Narendra Modi spoke to the ladies of FICCI flo- an organisation representing entrepreneurial Indian women. The organisers had indicated that they wanted him to elaborate the steps he’d taken in Gujarat, to empower women, and encourage both increased employment and entrepreneurship.
He did speak very generally, and seemed to aim his words at more ordinary women than the illustrious who’s who of Indian industry in front of him. The main thrust of his speech seemed to be praise for non-professional women- homemakers, women in rural India. This gem of an idea unfortunately translated into a wholly unimpressive speech .

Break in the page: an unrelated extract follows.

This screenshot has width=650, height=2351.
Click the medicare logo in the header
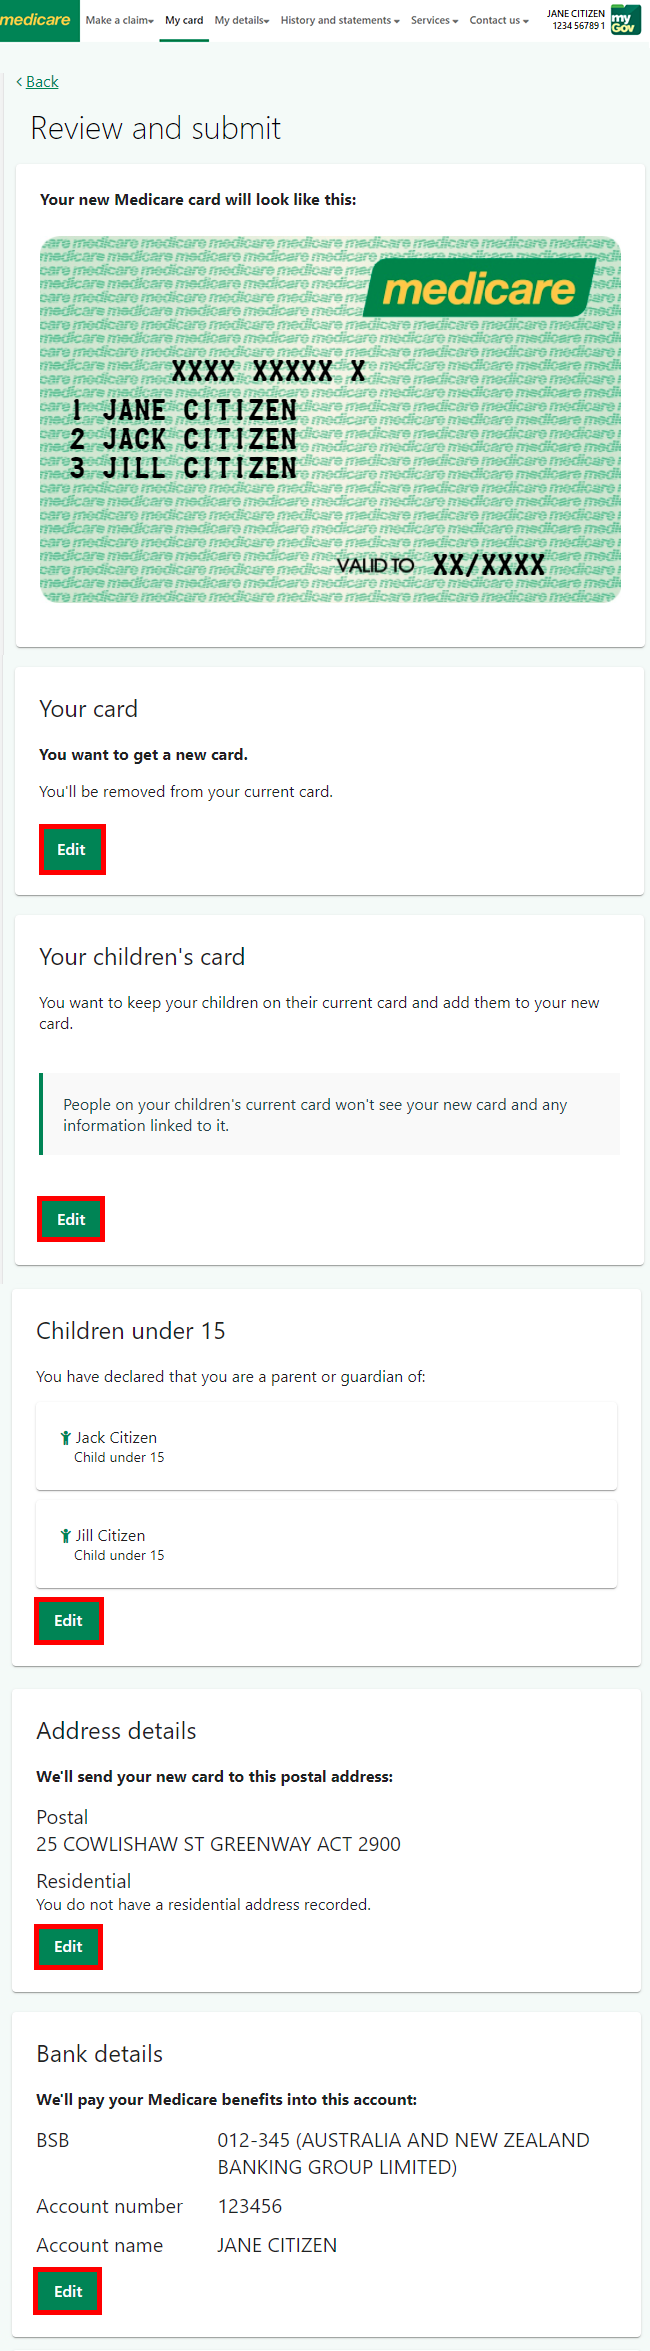pos(38,20)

Here are my thoughts on the speech:
He spoke about entrepreneurial initiatives like Lijjat Papad, Amul and a certain Jasuben’s Pizza- the first two especially are wonderful examples of small home-based industries , initiated by women or run by them, that have evolved to become companies that corner large pieces of their respective markets. It’s inspiring to hear of these skill-based industries, obviously,but it’s important to remember that the CEO and ‘top guns’ of these companies are still male-with good reason I’m sure, but I still feel it’s misleading to hide this fact. Also, these two companies predate Modi by many years- and it’s wholly wrong for any political outfit to claim any sort of role in the success of these companies.
The absence of any mention of the rural women who play a major role in grass-root implementation of various governmental schemes-the auxillary nurse midwives, ASHA workers, and anganwadi workers.While a lot of women in these roles have limited education and training, they are vital to the success of all state programs- it’s criminal, in my eyes, to omit their contribution in any discussion of rural women’s achievements.
Like many politicians, the approach was indubitably patronising.He resorted to stereotypes of burnt fingers while making chapatis which have NOTHING to do with women empowerment or entrepreneurship, and serve to place women on some exalted pedestal that they are supposed to aspire to! Another example of this was the constant use of maa-behen to describe women- I found it extremely problematic- considering he uses ‘mitr’ (friends) while addressing men.
P.S. This is not about his politics, or my assessment of his suitability to lead the country in 2014.